Com um elenco tão diverso e talentoso (aqui vale uma menção honrosa para o trabalho da atriz America Ferrera no filme), o longa leva vivacidade para um mundo plastificado e cuidadosamente perfeito, posicionando suas várias versões de Barbies e Kens em jornadas particulares que incrementam ainda mais esse universo mágico.
Mas o filme vai muito além das inúmeras referências, detalhes e aspectos que tratam do histórico da boneca, já que é uma produção extremamente autoconsciente o tempo todo. Greta soube brincar com diversos aspectos do sistema, tanto o social quanto o cinematográfico, para construir diálogos e comentários irônicos sobre os temas explorados na produção, o que deixa o projeto ainda mais interessante hoje em dia.
Barbie é sarcástico e ácido na medida certa, com uma mistura entre otimismo e melancolia que transforma a história da boneca mais famosa do mundo em uma jornada de autodescoberta e aceitação, como se Lady Bird tivesse caído de paraquedas na Barbielândia.
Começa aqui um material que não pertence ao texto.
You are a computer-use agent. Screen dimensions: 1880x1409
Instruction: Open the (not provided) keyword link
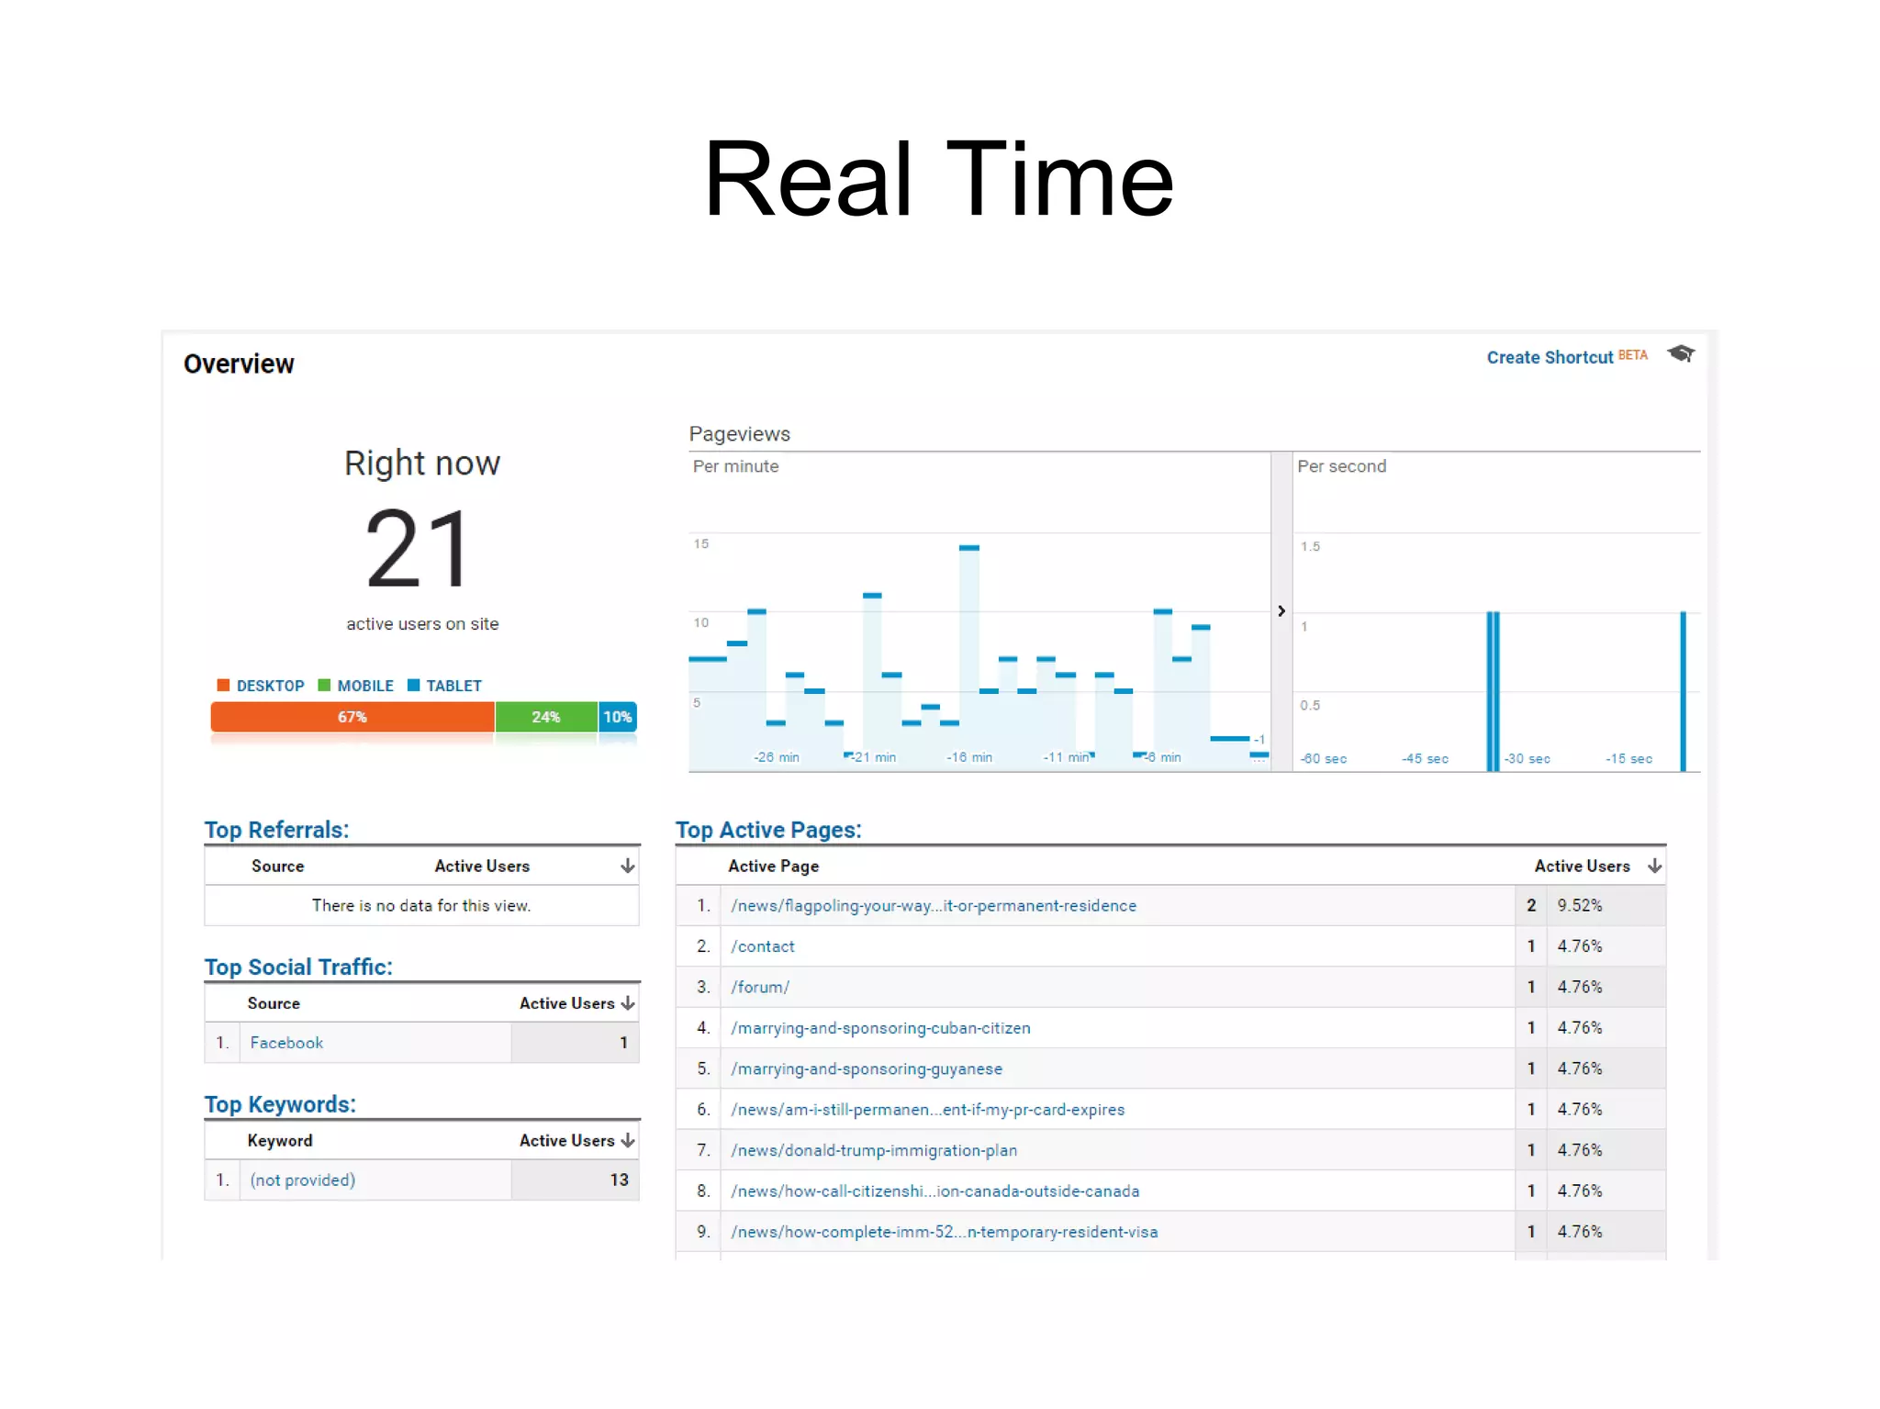(x=303, y=1180)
É sobre tentar a todo custo descobrir quem você é diante de uma sociedade que tenta te silenciar, apagar e destruir. Mas também é olhar para uma ideia é fazer o possível e o impossível para conseguir levantar sua voz no meio da multidão.
Assim, Greta Gerwig mostra, mais uma vez, o porquê ela é uma das diretoras mais talentosas e especiais de sua geração, não somente por saber como conduzir uma obra cinematográfica, mas por ter a sensibilidade para tal. Para quem sempre acreditou no trabalho da diretora, a excelente execução de Barbie não deve ser uma grande surpresa, mas isso não apaga a sensação inspiradora de ver o que uma mulher pode fazer quando, como Virginia Woolf disse um dia, tem um teto todo seu e a coragem para ser livre.
Barbie estreia no dia 20 de julho de 2023 nos cinemas brasileiros.